Now it was as if Desmond had been slapped.
“You talk to me in such a way?” Desmond said to Richie.
“I was taught that what matters most is often what is most necessary,” Richie said. “Or something along those lines. I don’t remember every one of your codes.”
“I don’t appreciate your tone,” Desmond said.
“I didn’t much appreciate finding out that you cheated on my mother,” Richie said.
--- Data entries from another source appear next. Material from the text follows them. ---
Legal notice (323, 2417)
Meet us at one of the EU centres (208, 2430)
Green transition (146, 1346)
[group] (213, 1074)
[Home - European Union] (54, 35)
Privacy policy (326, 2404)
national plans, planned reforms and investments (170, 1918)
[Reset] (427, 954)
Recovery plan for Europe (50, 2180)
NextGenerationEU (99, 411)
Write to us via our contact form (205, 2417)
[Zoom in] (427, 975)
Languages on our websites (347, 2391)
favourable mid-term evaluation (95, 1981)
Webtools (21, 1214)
“I told you then,” his father said. “I don’t have to explain myself to you.”
But you could see the fight beginning to leak out of him. It was as if the words died a few feet from his mouth.
Richie said, “If we don’t stop this man, he is going to kill us all.”
“Maria Cataldo,” Desmond Burke said.
Boom.
Thirty-One
In Desmond’s telling, in a flat, almost beaten voice, it all had begun after the Winter Hill Gang had consolidated its power, including with the Italians.
“You hear in politics about gerrymandering,” Desmond Burke said. “There was a lot of that going on in those days, across ethnic lines. It was around the time when a man named Bobo Petricone got himself into trouble because of a girl going around with one of the McLaughlins.”